A comprovação do nexo de causalidade entre o dano moral e o produto vendido e viciado e o serviço defeituoso dele decorrente ao consumidor, correlaciona a proteção do direito objetivo a indenização devida, independentemente da existência de culpa da empresa que o forneceu. Em sua concepção interpretativa dos ( Art.12, Caput e Artigo 14, Caput do Código de Defesa do Consumidor ) configura sem maiores provas a existência de dano moral, visto que os inúmeros constrangimentos que vier a sofrer o consumidor entre nexo de causalidade com o fato inicial, a impontualidade do não saneamento do vicio no fornecimento do produto ou na prestação do serviço independe da existência de culpa.

A alegação pelo consumidor em ter sofrido dor, constrangimento, desrespeito, lesão por vícios e defeitos decorrentes de projeto, fabricação, construção, montagem, fórmulas, manipulação, apresentação, acondicionamento de seus produtos, bem como por informações insuficientes pode ser contestada pelo fornecedor por provas robustas e fundamentadas nos ( Art. 12, § 3°, Incisos: I, II, III e Art. 14, § 3°, Inciso: I, II do CDC ).

A Responsabilidade Civil Objetiva frente a legislação consumerista, em breve linhas, é prescrita de existência de culpa para que seja imputada ao causador do dano com efeito de natureza reparadora a pessoa do consumidor. Na concepção do direito consumerista considera-se que a culpa do fornecedor depende de provas robustas também em razão do que dispõe os ( Art.12, Caput e art.14 Caput do CDC ), torna-se desnecessária a prova da culpa formal do agente causador do dano para a responsabilização direta.
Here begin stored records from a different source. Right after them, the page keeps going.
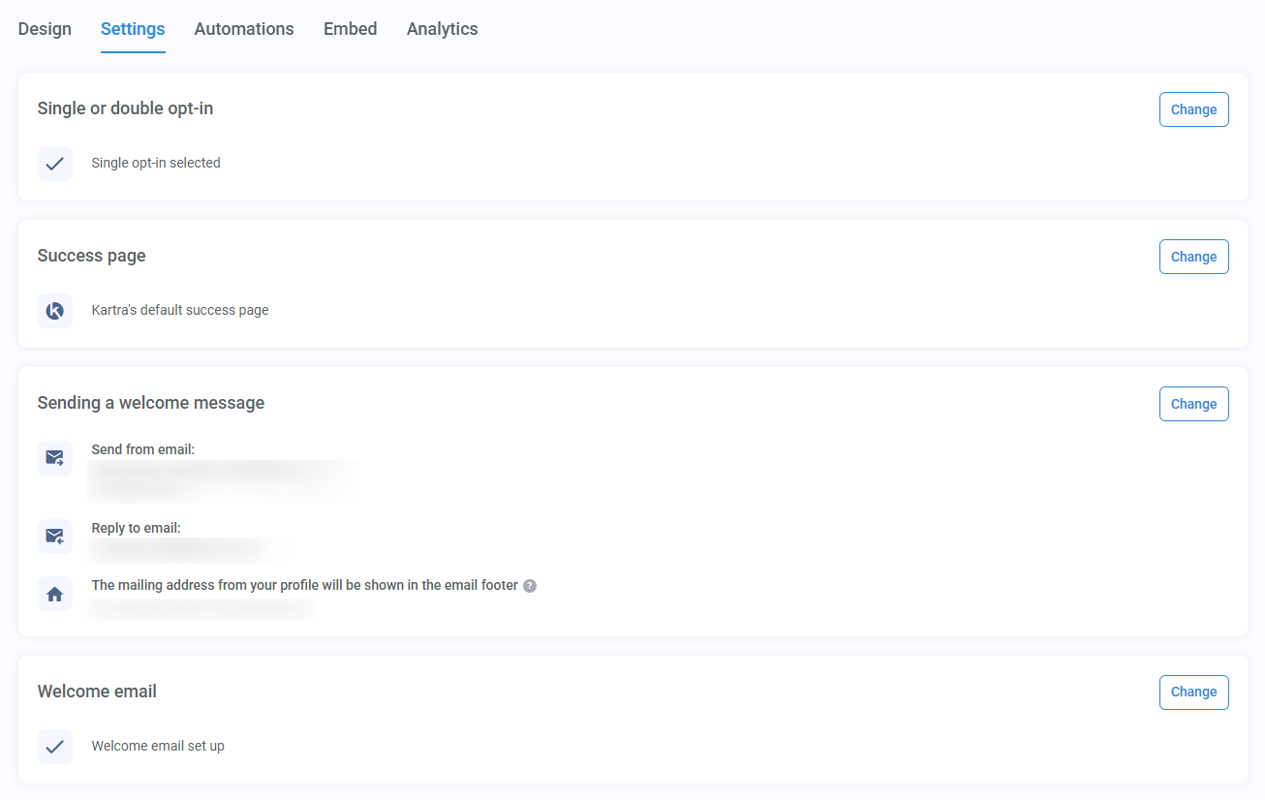Click the Reply to email envelope icon
1265x800 pixels.
coord(55,536)
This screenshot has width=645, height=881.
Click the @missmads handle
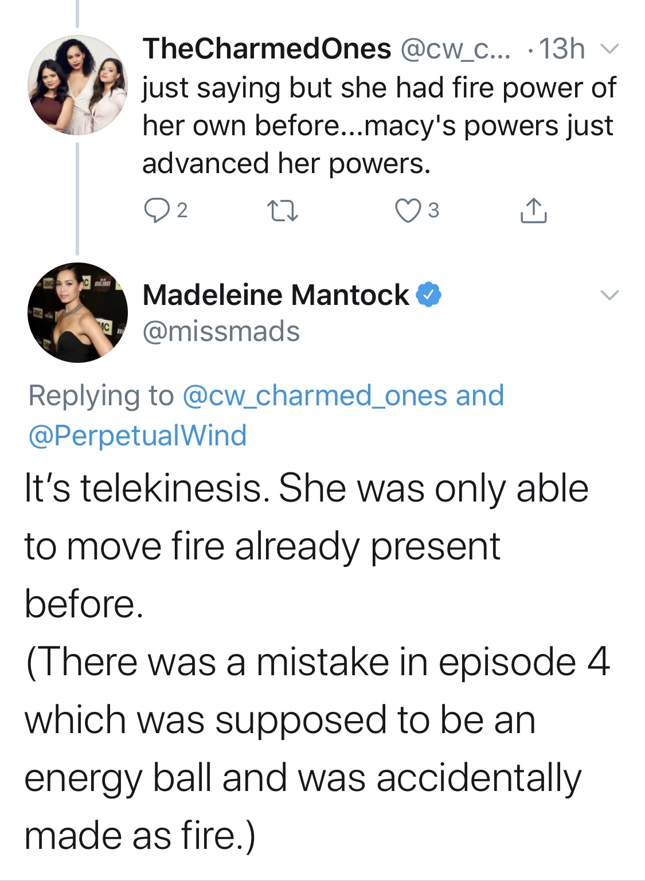[221, 331]
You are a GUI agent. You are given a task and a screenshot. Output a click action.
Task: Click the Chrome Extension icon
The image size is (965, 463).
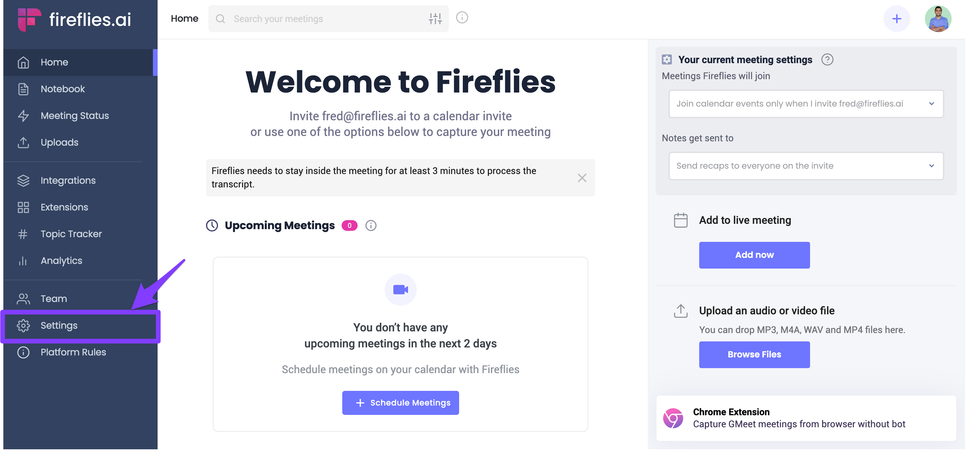pos(673,418)
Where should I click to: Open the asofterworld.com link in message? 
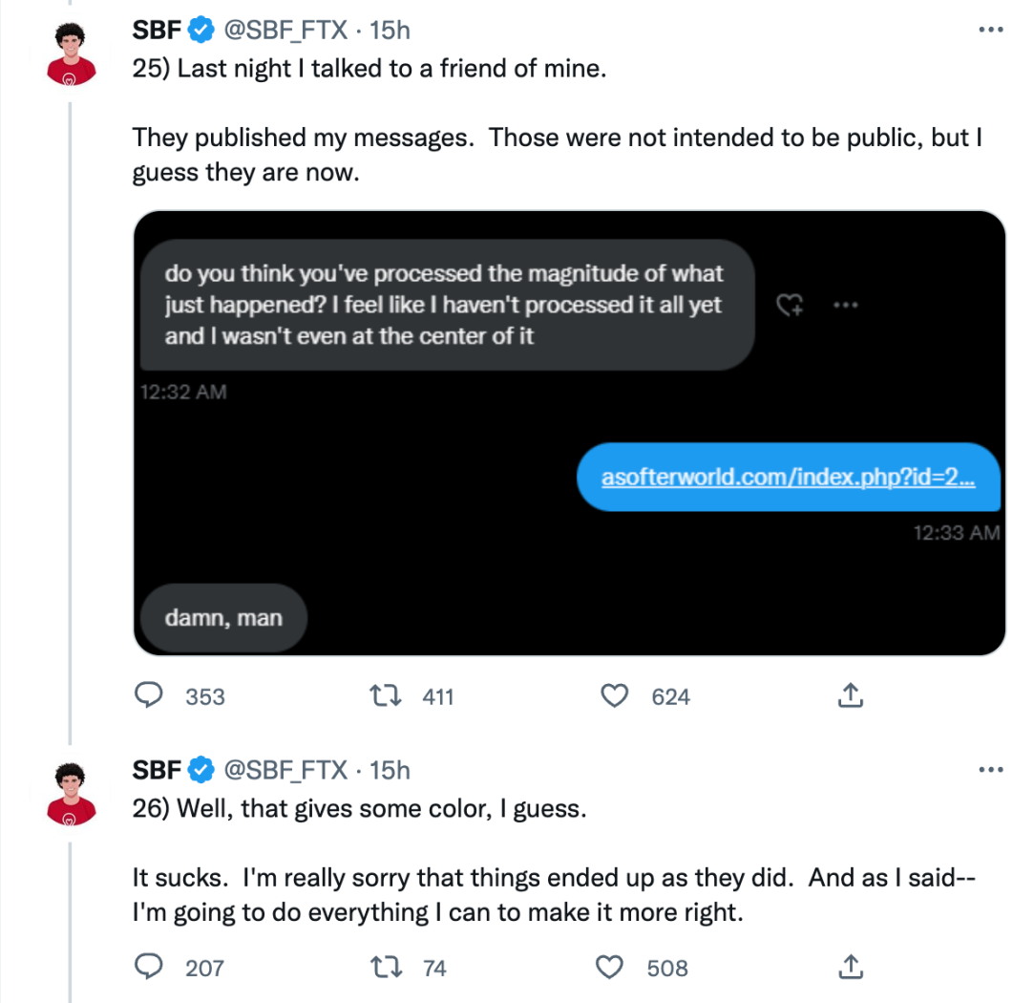coord(788,477)
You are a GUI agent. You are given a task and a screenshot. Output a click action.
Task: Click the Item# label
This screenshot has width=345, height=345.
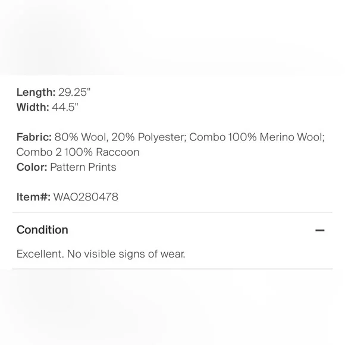coord(33,197)
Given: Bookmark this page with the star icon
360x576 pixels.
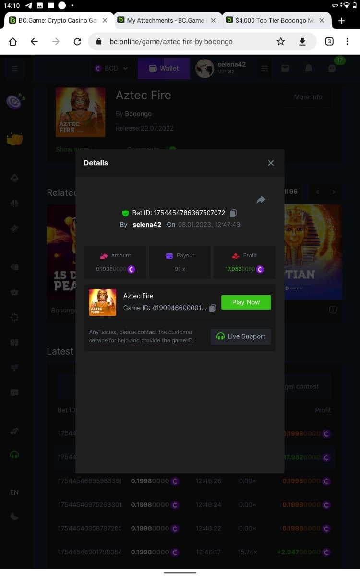Looking at the screenshot, I should 281,42.
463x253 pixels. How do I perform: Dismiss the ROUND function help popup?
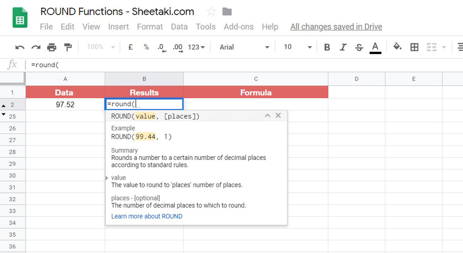(x=278, y=115)
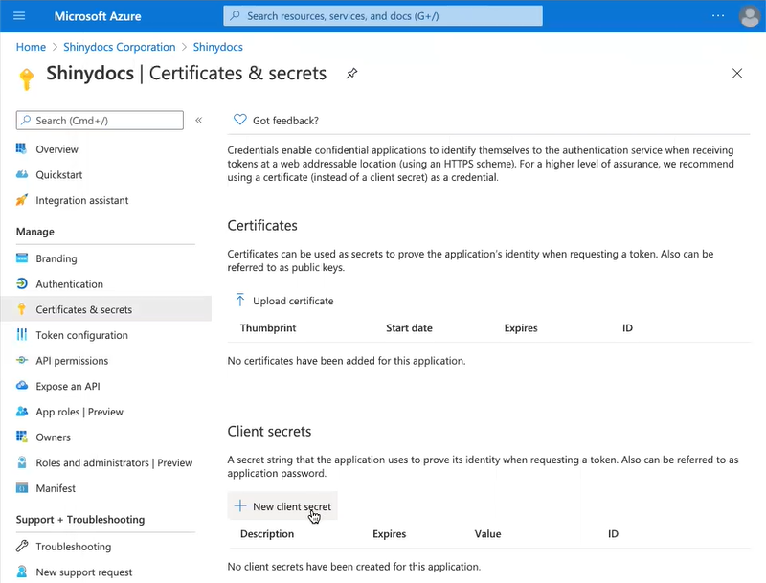Go to Home breadcrumb link
Viewport: 766px width, 583px height.
[x=31, y=47]
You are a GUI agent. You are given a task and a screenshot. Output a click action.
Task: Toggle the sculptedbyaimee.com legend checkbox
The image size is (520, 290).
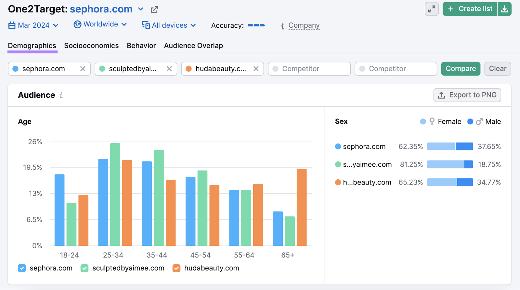click(85, 268)
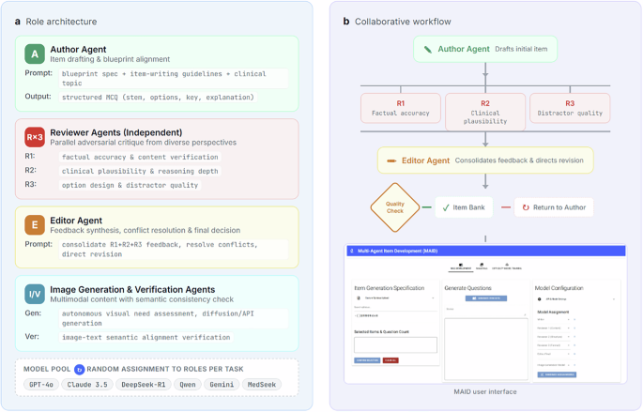Click the red R×3 Reviewer Agents icon
Viewport: 643px width, 412px height.
click(x=35, y=137)
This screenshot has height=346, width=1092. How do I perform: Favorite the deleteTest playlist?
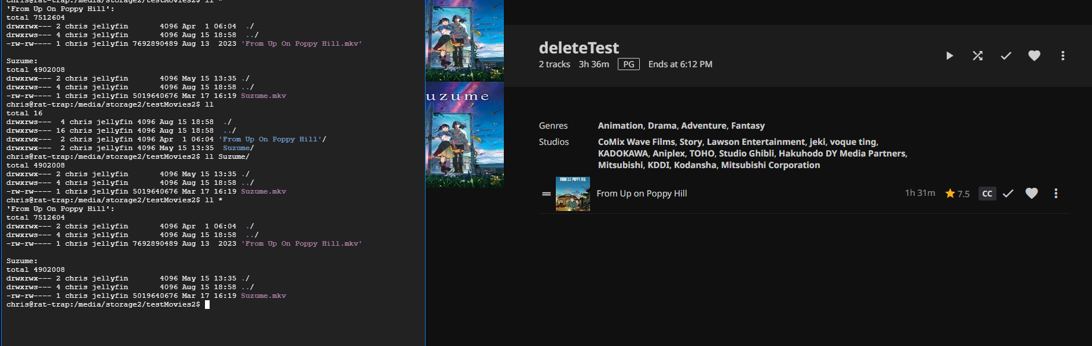point(1034,56)
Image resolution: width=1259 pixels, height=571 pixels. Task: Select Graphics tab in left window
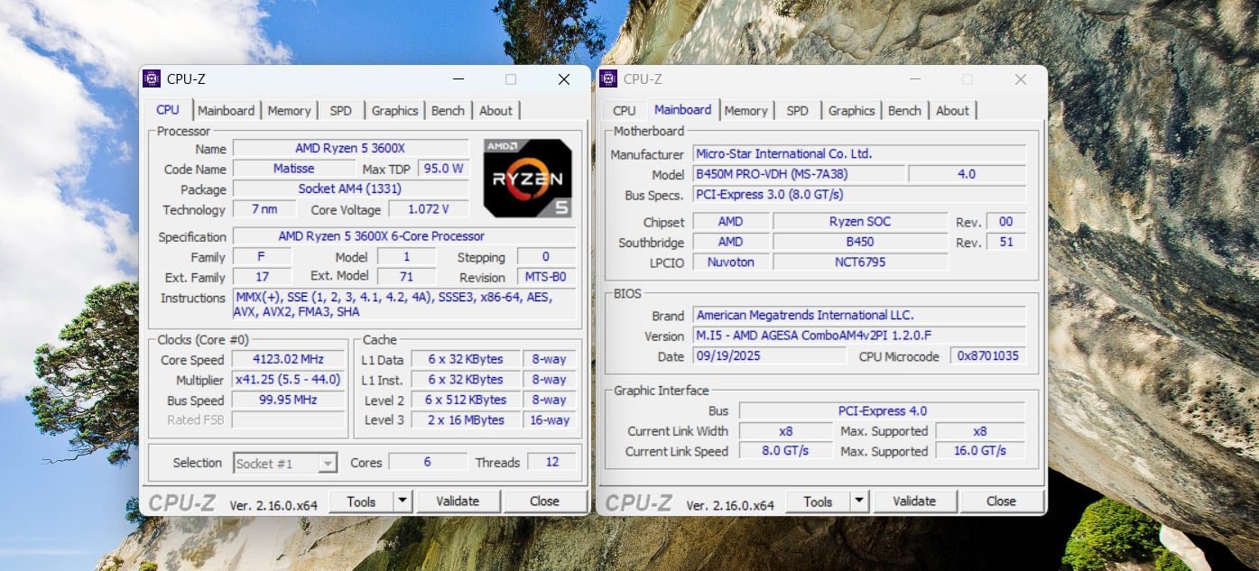[x=394, y=111]
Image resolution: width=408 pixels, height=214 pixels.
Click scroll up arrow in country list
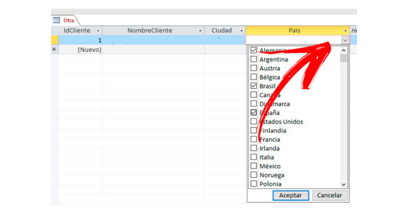click(344, 50)
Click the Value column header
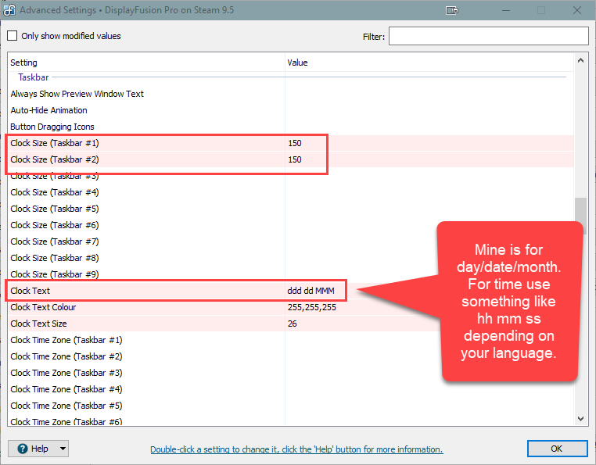This screenshot has width=596, height=465. 297,63
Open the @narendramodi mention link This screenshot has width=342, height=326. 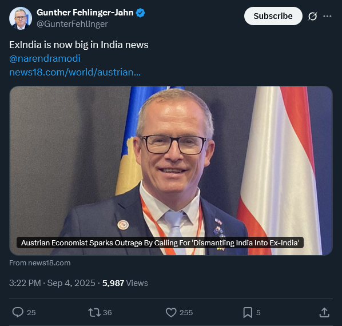click(x=45, y=58)
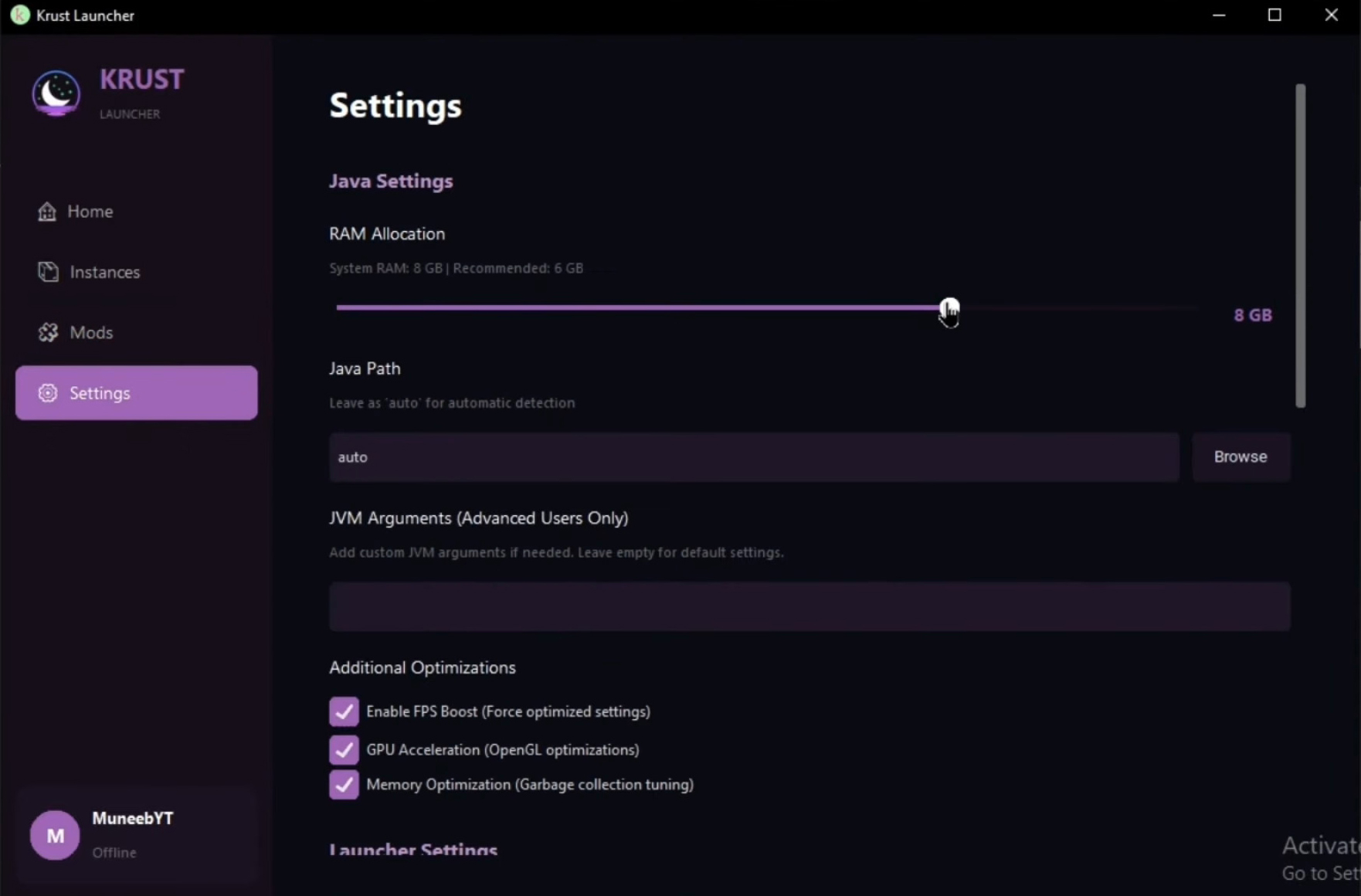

A prova da culpa pelo dano cometido pelo fornecedor de produto e serviço, em sua grande parte as vezes, é extremamente difícil de ser produzida pelo consumidor, em razão de sua vulnerabilidade. Com o advento do CDC ficou patenteado em seu texto a aplicação dessa concepção de responsabilidade objetiva presumida, que cegamente grande parte dos consumidores que viessem a sofrerem danos de qualquer natureza em razão da relação de consumo, ficaria a merecer sempre de suportar os prejuízos sofridos, enquanto os fornecedores só auferiam lucros, sem qualquer punição.